**Provided passage**
Secondly, regarding the third party claim, the Wrongful Death statutes have provided a cause of action for those injured by the death of the decedent, usually the spouse and children.37 Under this Act, Damages are consisted of lost support-income of the decedent which would have benefitted the plaintiff-and loss of consortium. However, the scope and kind of damages may be varied in different states. Like the case of injury causing to bodily harm, the third party also can claim for the mental distress from witnessing an accident involving a loved one under above-mentioned condition.

**Records shown**
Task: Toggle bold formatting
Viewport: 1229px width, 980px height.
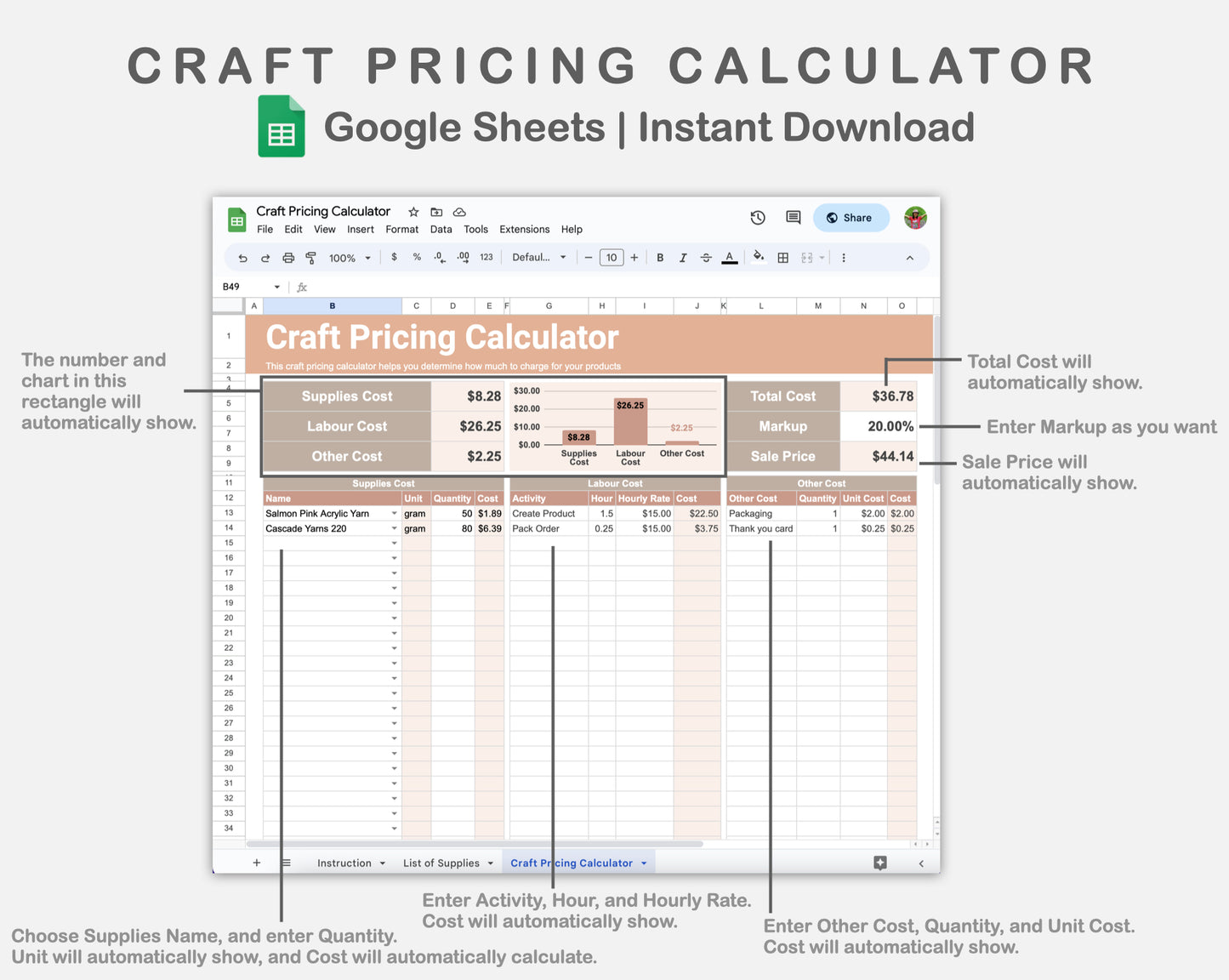Action: tap(660, 257)
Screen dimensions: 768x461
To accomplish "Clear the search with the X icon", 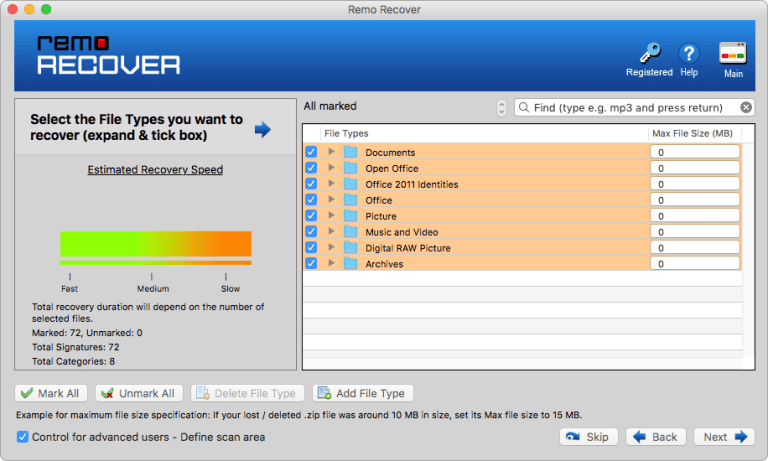I will click(746, 107).
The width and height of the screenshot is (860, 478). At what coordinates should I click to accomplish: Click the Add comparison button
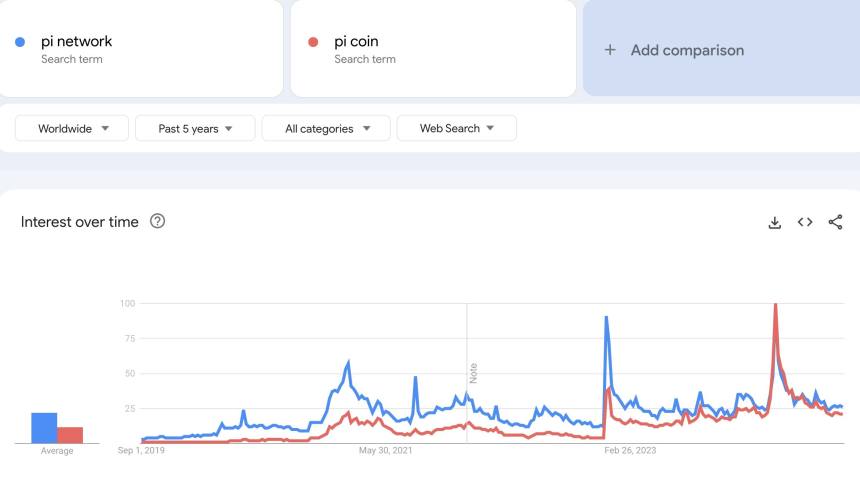coord(687,50)
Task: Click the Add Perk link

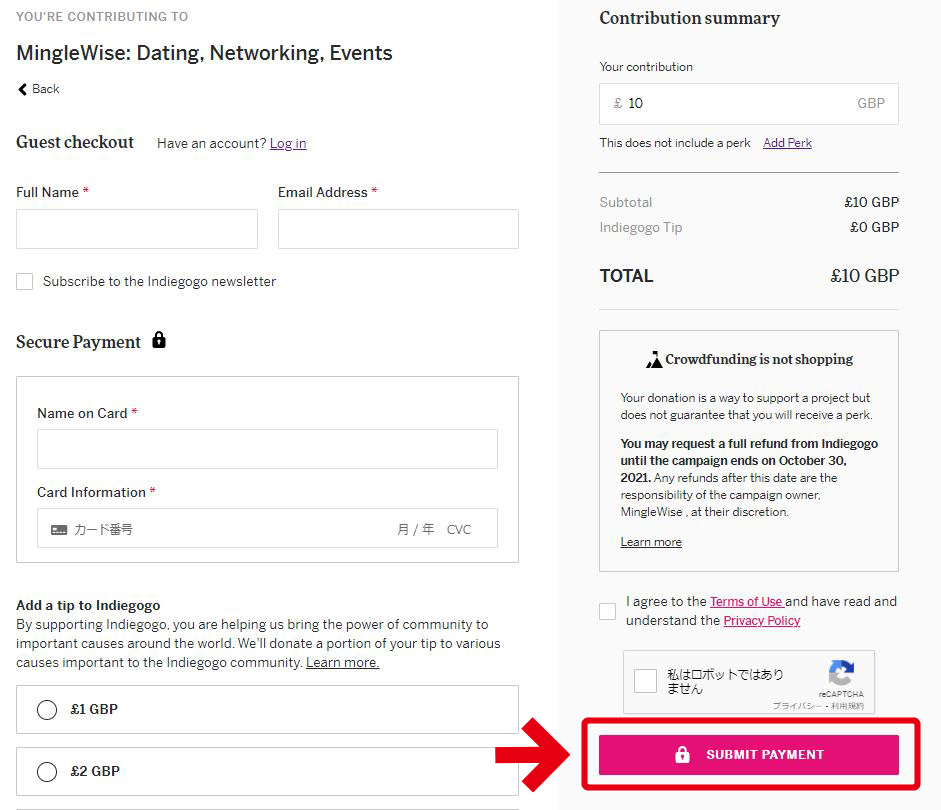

**Direction**
Answer these from the wrongful death passage:
1. Who, usually, has the cause of action the Wrongful Death statutes provide?
2. What two kinds of damages make up an award under the Act?
3. Besides these damages, what can a third party also claim for?
The data is drawn from a separate source.

**Response to the task**
1. Those injured by the death of the decedent, usually the spouse and children.
2. Lost support-income of the decedent that would have benefitted the plaintiff, and loss of consortium.
3. Mental distress from witnessing an accident involving a loved one.